This is one of the great churches of England. The present building, the longest medieval cathedral in Britain, dates from 1079, and its Norman heritage is still in evidence. When a Saxon church stood on this spot, St. Swithun, bishop of Winchester and tutor to young King Alfred, suggested modestly that he be buried outside. Following his subsequent indoor burial, it rained for 40 days. The legend lives on: Just ask a resident of Winchester what will happen if it rains on St. Swithun's Day, July 15, and you'll get a prediction of rain for 40 days.
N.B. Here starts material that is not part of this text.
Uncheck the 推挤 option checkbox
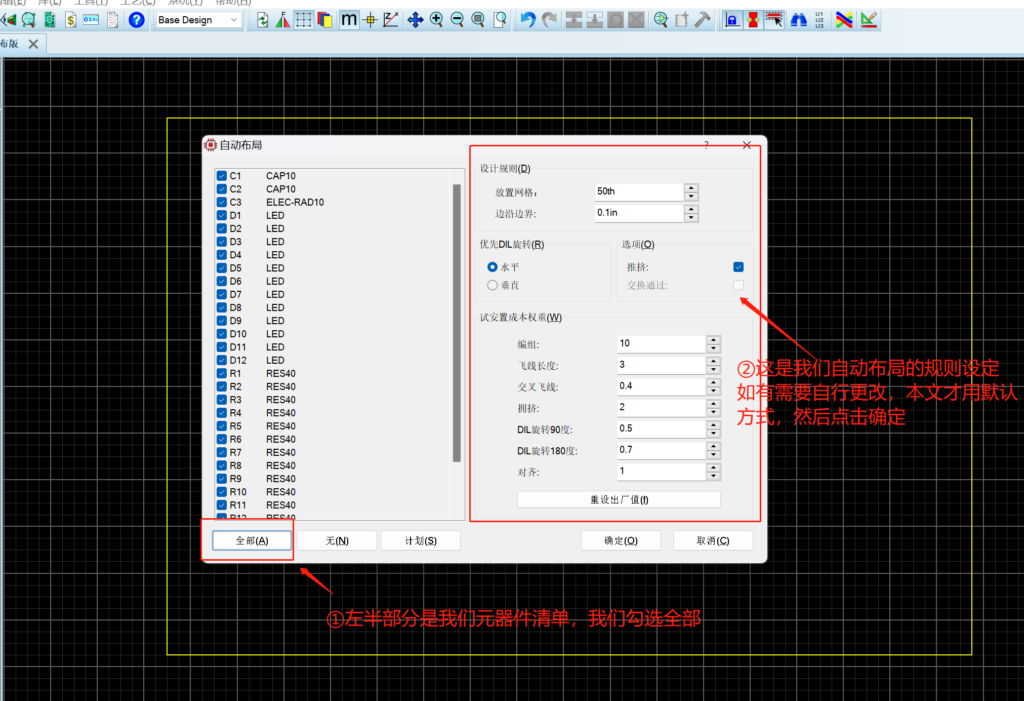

The Perpendicular nave, with its two aisles, is the architectural highlight of the building. The elaborately carved choir stalls from 1308 are England's oldest. The cathedral is graced with a series of beautiful ornamental screens dating from the late 15th century. Other architectural highlights include the Lady Chapel, rebuilt by Elizabeth of York at the dawn of the 16th century after her son was baptized in the cathedral. Jane Austen is buried here; her grave is marked with a commemorative plaque. Also, chests contain the bones of many Saxon kings and the remains of the Viking conqueror Canute and his wife, Emma. The son of William the Conqueror, William Rufus (who reigned as William II), is also buried at the cathedral.

The library houses Bishop Morley's 17th-century book collection, and an exhibition room contains the 12th-century Winchester Bible. The Triforium shows sculpture, woodwork, and metalwork from 11 centuries and affords magnificent views over the rest of the cathedral.